You have worked in journalism and publishing, how has this helped you to write your novels?
Both have contributed to my writing. I was an editor for many years, so reading and working on novels written by so many talented writers taught me a lot about how novels are structured and the pitfalls that lie in wait for the novelist. That’s not to say that I don’t still fall right into them, but at least I’m aware of them in principle! When I began as a journalist, I had written very little apart from jacket blurbs. Over time, I found writing became easier, and I was asked to write some TV tie-ins and ghost some memoirs. This gave me the confidence and some of the know-how to write what I’d always wanted to write – my first novel, What Women Want.
You have published non-fiction titles for the TV series A Place in the Sun, Location, Location, Location and Grand Designs, do you have a preference for this or fiction?

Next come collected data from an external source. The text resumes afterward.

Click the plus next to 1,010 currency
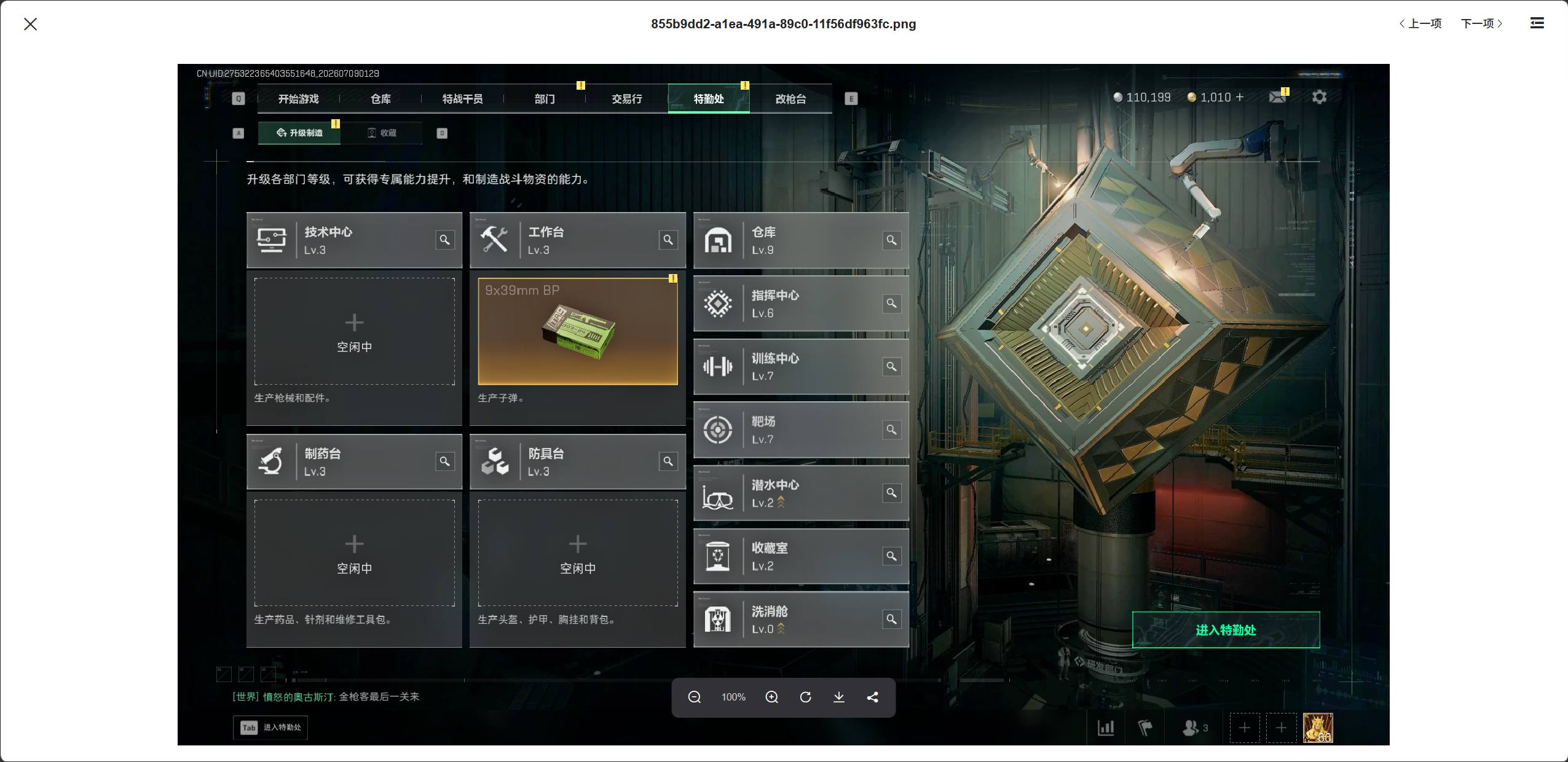1568x762 pixels. pos(1239,97)
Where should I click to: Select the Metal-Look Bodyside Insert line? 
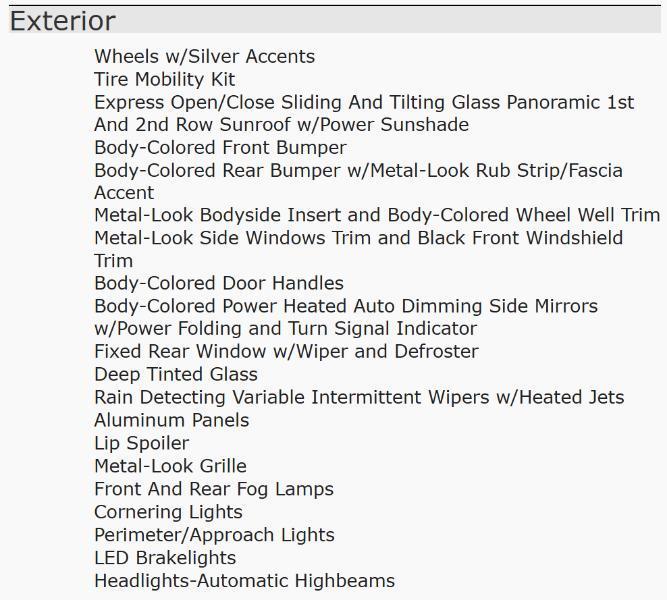point(376,216)
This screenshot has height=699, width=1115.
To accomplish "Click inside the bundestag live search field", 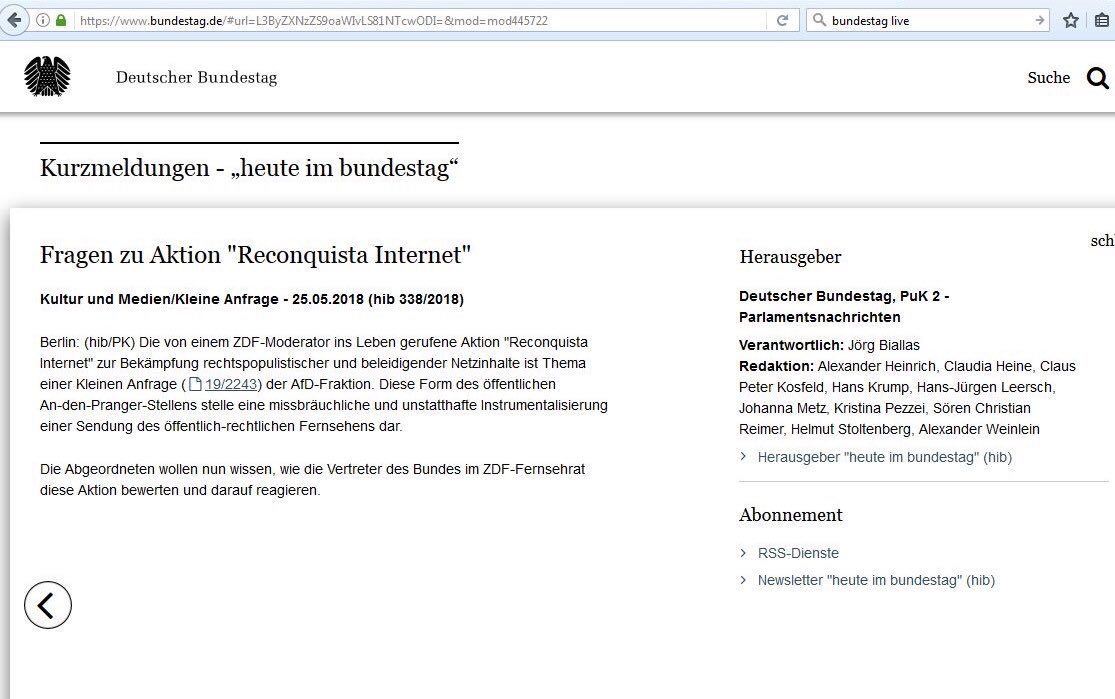I will 920,18.
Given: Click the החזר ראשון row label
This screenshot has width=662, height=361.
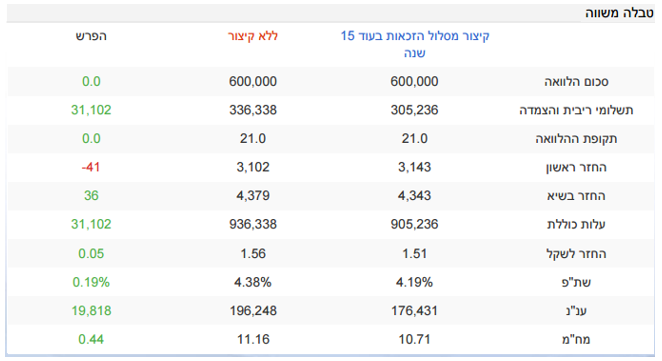Looking at the screenshot, I should click(x=576, y=167).
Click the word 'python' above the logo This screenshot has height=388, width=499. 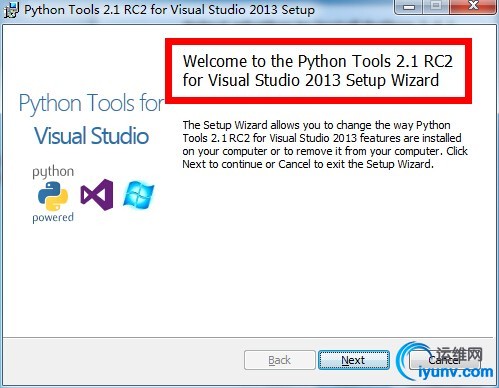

Although writing those books was fun and often educational, there’s nothing like writing a novel. Although progress can be slow and frustrating when the muse deserts you, it can also be extremely exhilarating. There’s nothing like getting caught up in the world and the characters you’ve created and using them to make whatever points you hope to get over to the reader.
How much research did you have to put into your setting of India for the novel?
I’d already done the research, if you can call it that, by going there before I even thought about writing the book. I was amused by the idea of starting a novel about women changing their lives at the now iconic spot where Princess Diana was photographed, just before her divorce was announced. Women of a Dangerous Age opens at the Taj Mahal, somewhere I visited a few years ago. So. I’ve experienced the shock of its beauty for myself, sat in the gardens there, watched the queue for Diana’s bench, put on the blue overshoes before entering the mausoleum and walked up the dusty road to the car park. I thoroughly enjoyed revisiting it with Lou and Ali. I did get my son to doublecheck everything when he went there last January – to be sure. The other places in India that are mentioned, although only in passing, are all places that I’ve visited.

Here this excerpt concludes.